What I did do, is map out the major mare, or seas.
Back in the old days, when dudes like Galileo were using their newfangled telescopes, they though that the dark areas on the Moon were oceans or seas.
Sort of like how they thought the dark areas on Mars were canals.
That's another story.
Anyways, they named the dark areas stuff like Mare Tranquillitatis or Sea of Tranquillity.
The thing is, they had some notion back then that the Moon phases had something to do with the weather, so a waxing Moon, one that was turning full, meant calm weather, and a waning Moon meant bad weather.
Hence the Sea of Tranquillity is on the East side, and Mare Imbrium, the Sea of Rains is on the West:

The list of Mare and translations:
Mare Crisium Sea of Crises
Mare Fecunditatis Sea of Fertility
Mare Nectaris Sea of Nectar
Mare Serenitatis Sea of Serenity
Mare Vaporum Sea of Vapours
Mare Insularum Sea of Isles
Mare Cognitum The 'Known' Sea
Mare Nubium Sea of Clouds
Mare Humorum Sea of Moisture
Mare Frigoris Sea of Cold
Oceanus Procellarum Ocean of Storms

Interseting story on Mare Cognitum. Seems it was named in 1964 after the sucessful flight of the Moon probe Ranger 7. It crash landed somewhere around there.
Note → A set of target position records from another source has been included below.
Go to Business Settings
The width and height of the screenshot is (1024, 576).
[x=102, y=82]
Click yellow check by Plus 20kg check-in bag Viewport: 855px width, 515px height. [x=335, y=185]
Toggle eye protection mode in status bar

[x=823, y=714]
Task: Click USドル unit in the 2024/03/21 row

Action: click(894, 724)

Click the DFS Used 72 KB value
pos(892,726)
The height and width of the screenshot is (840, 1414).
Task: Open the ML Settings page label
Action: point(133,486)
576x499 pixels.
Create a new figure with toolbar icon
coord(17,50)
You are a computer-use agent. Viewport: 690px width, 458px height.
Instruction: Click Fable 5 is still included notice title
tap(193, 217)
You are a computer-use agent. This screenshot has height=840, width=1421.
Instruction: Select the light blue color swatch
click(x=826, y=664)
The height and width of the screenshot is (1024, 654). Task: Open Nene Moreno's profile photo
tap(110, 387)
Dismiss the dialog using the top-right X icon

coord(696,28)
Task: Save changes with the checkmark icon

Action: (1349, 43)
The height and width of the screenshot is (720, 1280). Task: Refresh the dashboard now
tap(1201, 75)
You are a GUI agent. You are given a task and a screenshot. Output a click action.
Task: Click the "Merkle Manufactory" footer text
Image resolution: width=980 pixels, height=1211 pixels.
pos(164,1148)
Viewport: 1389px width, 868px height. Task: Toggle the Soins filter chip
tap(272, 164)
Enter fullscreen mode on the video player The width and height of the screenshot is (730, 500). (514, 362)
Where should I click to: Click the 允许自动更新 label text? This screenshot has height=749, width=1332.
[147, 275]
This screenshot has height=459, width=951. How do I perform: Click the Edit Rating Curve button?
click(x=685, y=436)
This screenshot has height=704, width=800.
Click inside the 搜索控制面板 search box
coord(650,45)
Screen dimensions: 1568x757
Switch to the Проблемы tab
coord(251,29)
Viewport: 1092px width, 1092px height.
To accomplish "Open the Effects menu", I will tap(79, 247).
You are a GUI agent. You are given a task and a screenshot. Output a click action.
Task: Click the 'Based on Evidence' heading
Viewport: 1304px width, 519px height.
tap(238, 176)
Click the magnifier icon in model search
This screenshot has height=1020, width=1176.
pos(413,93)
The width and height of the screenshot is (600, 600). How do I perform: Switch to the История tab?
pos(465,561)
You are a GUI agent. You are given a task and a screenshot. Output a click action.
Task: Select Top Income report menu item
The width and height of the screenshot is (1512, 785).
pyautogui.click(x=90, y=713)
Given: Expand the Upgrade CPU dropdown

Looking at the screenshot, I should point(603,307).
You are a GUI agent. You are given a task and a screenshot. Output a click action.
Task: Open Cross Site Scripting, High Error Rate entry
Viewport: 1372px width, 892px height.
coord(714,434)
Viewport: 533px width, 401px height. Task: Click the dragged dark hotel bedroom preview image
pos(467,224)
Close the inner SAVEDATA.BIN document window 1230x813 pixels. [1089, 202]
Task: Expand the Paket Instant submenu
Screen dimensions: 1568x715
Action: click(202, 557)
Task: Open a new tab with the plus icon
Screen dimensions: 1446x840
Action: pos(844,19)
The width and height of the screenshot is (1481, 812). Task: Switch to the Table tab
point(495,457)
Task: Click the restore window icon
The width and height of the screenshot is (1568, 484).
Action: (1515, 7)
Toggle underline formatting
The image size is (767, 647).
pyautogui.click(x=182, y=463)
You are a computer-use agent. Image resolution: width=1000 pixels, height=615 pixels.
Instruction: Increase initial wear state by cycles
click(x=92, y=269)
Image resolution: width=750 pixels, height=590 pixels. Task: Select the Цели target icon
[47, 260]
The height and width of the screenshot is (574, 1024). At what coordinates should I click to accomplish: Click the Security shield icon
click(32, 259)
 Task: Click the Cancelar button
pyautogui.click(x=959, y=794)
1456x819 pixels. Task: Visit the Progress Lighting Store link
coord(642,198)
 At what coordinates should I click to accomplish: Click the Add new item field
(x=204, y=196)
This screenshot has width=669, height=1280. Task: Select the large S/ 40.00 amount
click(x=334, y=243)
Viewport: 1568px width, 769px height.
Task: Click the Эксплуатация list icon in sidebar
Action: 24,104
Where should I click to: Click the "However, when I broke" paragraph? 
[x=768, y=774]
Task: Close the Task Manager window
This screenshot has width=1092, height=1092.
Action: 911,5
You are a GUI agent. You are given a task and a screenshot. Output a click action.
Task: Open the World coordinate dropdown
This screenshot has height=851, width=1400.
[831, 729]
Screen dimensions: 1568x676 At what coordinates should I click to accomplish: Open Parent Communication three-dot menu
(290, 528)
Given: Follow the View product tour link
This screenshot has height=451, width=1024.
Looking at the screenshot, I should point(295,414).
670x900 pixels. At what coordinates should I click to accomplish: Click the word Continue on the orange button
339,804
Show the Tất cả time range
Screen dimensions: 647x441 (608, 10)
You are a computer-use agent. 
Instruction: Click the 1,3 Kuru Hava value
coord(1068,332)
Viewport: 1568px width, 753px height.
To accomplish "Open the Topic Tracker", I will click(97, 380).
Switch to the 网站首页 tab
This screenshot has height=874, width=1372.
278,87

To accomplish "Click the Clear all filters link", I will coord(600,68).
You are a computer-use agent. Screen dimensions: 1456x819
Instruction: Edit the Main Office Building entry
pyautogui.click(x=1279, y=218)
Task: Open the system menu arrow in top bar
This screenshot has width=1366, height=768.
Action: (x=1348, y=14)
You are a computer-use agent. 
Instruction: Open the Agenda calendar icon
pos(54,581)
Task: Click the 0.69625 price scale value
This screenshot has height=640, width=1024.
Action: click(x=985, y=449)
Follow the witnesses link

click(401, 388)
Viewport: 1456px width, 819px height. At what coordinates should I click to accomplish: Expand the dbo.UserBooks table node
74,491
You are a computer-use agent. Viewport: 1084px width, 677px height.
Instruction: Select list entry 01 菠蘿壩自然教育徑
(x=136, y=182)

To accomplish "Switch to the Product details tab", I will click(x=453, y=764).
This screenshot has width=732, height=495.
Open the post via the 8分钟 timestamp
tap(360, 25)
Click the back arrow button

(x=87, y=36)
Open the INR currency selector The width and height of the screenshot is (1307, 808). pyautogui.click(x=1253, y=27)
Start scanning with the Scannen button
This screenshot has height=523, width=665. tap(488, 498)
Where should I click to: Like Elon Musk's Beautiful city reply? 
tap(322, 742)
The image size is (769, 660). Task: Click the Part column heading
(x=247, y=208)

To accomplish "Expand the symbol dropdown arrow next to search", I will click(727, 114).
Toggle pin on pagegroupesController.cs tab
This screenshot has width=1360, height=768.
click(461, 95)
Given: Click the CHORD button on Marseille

The area around Mare Cognitum and Mare Insularum is where Apollo 12 and Apollo 14 landed.
If you've seen the movie Apollo 13, you can hear them talk about Fra Mauro which is ringed plain near the area where Apollo 14 landed.
As the Moon wanes, I'll try to get some close ups of the area.
No, you can't see anything.
I believe that using even the most powerful Earth bound telescopes, you can only resolve things around half a kilometer across.
It's mostly because of the Earth's atmosphere and stuff like diffraction and all kinds of other stuff.
Or something like that.
Anyways, the goal here is to create a mosaic of the Moon phases every two days or so. If you notice, the above image is in correct view(not mirror reversed) for it was taken straight through the camera.
It was shot at 1/1000 at F3.5. I boosted the zoom beyond the physical limit to around 35X digital.
I was too lazy to set up the telescope.
I also remembered(Doh!) that I can reverse the image via Photoshop, so no more bass ackwards pics.
I keep forgetting to add that you can also click on the pics for a larger image(Doh!again).
Later, I'll show you what I got so far.